[[ Passage for review, beginning ]]
Every loop, the KF predicts using the normalized PWM. Upon ToF firing, the KF updates. This yields a continuous distance estimate at the loop rate — critical at approach speeds where the robot travels 100–150 mm between 30 Hz samples. The plots confirm the KF (solid blue) tracks the raw ToF cleanly, showing no significant lag when the drift triggers.
4. Phase 2: Open-Loop Drift and Slip Compensation
I set DRIFT_TRIGGER_MM = 1400. Triggering above 914 mm accounts for forward momentum carrying the robot before the wheels break traction. The spin uses a kick-then-sustain pattern: 250 PWM for 75 ms to violently break static friction, then 100 PWM.
Instead of targeting 180°, I set YAW_TARGET_DEG = 120° and let rotational inertia coast the robot the remaining ~60°. In the motor plots, PWM drops near 120°, and yaw continues climbing under momentum.
5. Phase 3: Closed-Loop PID Correction
Post-drift, control hands to my Lab 6 PID targeting −180°. Run 06 used Kp = 0.04. The yaw settled at −150° — a 30° steady-state error. Mathematically, a 30° error multiplied by Kp = 0.04 produces a raw PID output of 1.2, which the motor deadband entirely absorbed, resulting in zero movement.
Figure 1 — Run 06 (baseline). The KF tracks the ToF cleanly. Drift triggers at ~1.3 s. The yaw settles at ~−150° and stalls. The PID correction produces no movement because Kp = 0.04 generates a command too small to overcome deadband.
To fix this, I raised Kp = 2.0 and introduced an integral term (Ki = 0.05) to accumulate steady-state error and spool up torque until overcoming friction. Run 11 shows the result: the PID fires two corrective motor bursts, snapping the yaw cleanly to −180°.
Figure 2 — Run 11 (Ki added). The two green PWM spikes at ~1.8 s and ~2.0 s are the PID commands. The yaw trace corrects post-drift and settles perfectly at −180°.
6. Phase 4: Return Sprint
Once locked to −180°, the robot sprints back. Run 12 demonstrates the speed-run configuration: approach PWM raised, PID stabilization wait reduced, and return PWM maximized to 255. Total run time dropped to ~3.2 seconds from over 5 seconds.
Figure 3 — Run 12 (speed run). Drift triggers at ~1.0 s due to higher velocity. Yaw correction completes by ~2.0 s. The green plateau from ~2.3 s onward is the 255 PWM return sprint.
[[ Passage for review, end ]]
[[ Supplied information, beginning ]]
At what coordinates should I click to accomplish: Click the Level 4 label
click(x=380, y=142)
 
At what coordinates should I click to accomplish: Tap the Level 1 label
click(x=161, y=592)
[[ Supplied information, end ]]
Study questions -
a. Decide whether each statement agrees with the robot drift writeup, answering yes or no and quoting the deciding words: (i) The drift is triggered at 914 mm. (ii) Run 06 used a proportional gain of 0.04. (iii) The spin's yaw target was set to 180°.
b. In the robot drift writeup, how long does the 250 PWM kick last before the spin drops to 100 PWM?
c. Carry the robot drift writeup forward from its final sentence.

Results for each task -
a.
(i) No: "I set DRIFT_TRIGGER_MM = 1400."
(ii) Yes: "Run 06 used Kp = 0.04."
(iii) No: "Instead of targeting 180°, I set YAW_TARGET_DEG = 120°"

b. 75 ms.

c.
7. Live BLE Tuning
Every parameter — approach PWM, trigger distance, yaw target, spin profile, PID gains, and return PWM — is configurable over BLE at runtime via a single Python command. The entire progression from Run 06 to Run 12 was driven entirely by BLE without recompiling.
# Final speed-run parameters sent via Python BLE
ble.send_command(CommandTypes.SET_GAINS,
"11|AP:220|TR:914|YT:120|TK:250|TS:100|TP:75|Kp:2.0|Ki:0.05|Kd:0.5|RP:255|RT:800")
8. Videos
Red tape marks on the floor indicate the two reference distances: 4 m from the wall (the starting line) and 914 mm (the required drift trigger). Video 2 clearly shows the robot initiating the drift exactly at the 914 mm mark, validating that the Kalman Filter triggers the state transition at the correct distance.
Video 1: Full-speed stunt run — approach, drift, and return.
Video 2: Speed-run configuration — total time ~3.2 s.
Video 3: Slow-motion capture of the open-loop drift breaking traction.
9. Summary
Building upon prior labs allowed me to focus purely on stunt logic. The state machine facilitated isolated phase testing, while BLE tuning enabled rapid iteration. The final architecture — closed-loop KF for timing, open-loop kick/sustain for drifting, and closed-loop PID for heading correction — produced a fast, reliable stunt all in one lab.
AI Usage: AI was used in this lab for cross-checking logic, debugging the state machine transitions, and iterating on BLE parameter strings.